Descoberta inovadora sobre gene da doença de Parkinson esclarece origem evolutiva

Várias variantes genéticas estão ligadas à doença de Parkinson, mas quais são as mais relevantes?

doi.org/10.1016/S1474-4422(24)00121-2
Credibilidade: 989
#Parkinson 

A doença de Parkinson é uma doença neurodegenerativa do movimento que progride de forma inexorável. Diminui gradualmente a capacidade de funcionamento de uma pessoa até que esta acaba por ficar imóvel e, frequentemente, desenvolve demência. Só nos Estados Unidos, mais de um milhão de pessoas sofrem de Parkinson, e os novos casos e o número total de pessoas estão a aumentar constantemente.

Atualmente, não existe nenhum tratamento para abrandar ou parar a doença de Parkinson. Os medicamentos disponíveis não retardam a progressão da doença e só podem tratar alguns sintomas. No entanto, os medicamentos que funcionam no início da doença, como a levodopa, tornam-se geralmente ineficazes com o passar dos anos, sendo necessário aumentar as doses, o que pode levar a efeitos secundários incapacitantes.

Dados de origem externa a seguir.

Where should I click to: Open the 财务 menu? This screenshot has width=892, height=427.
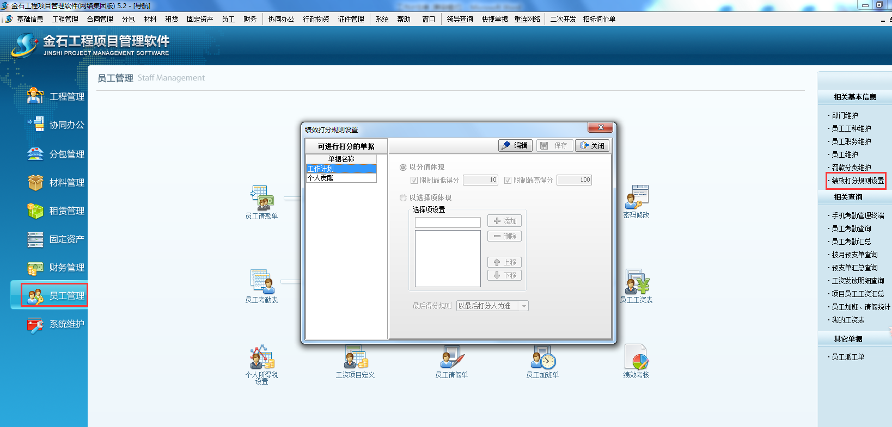click(250, 19)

Sem compreender a causa molecular fundamental da doença de Parkinson, é improvável que os investigadores consigam desenvolver um medicamento que impeça o agravamento progressivo da doença nos doentes.

Muitos fatores podem contribuir para o desenvolvimento da doença de Parkinson, tanto ambientais como genéticos. Até há pouco tempo, as causas genéticas subjacentes à doença eram desconhecidas. A maioria dos casos de Parkinson não é hereditária, mas esporádica, e os primeiros estudos sugeriam que uma base genética era improvável.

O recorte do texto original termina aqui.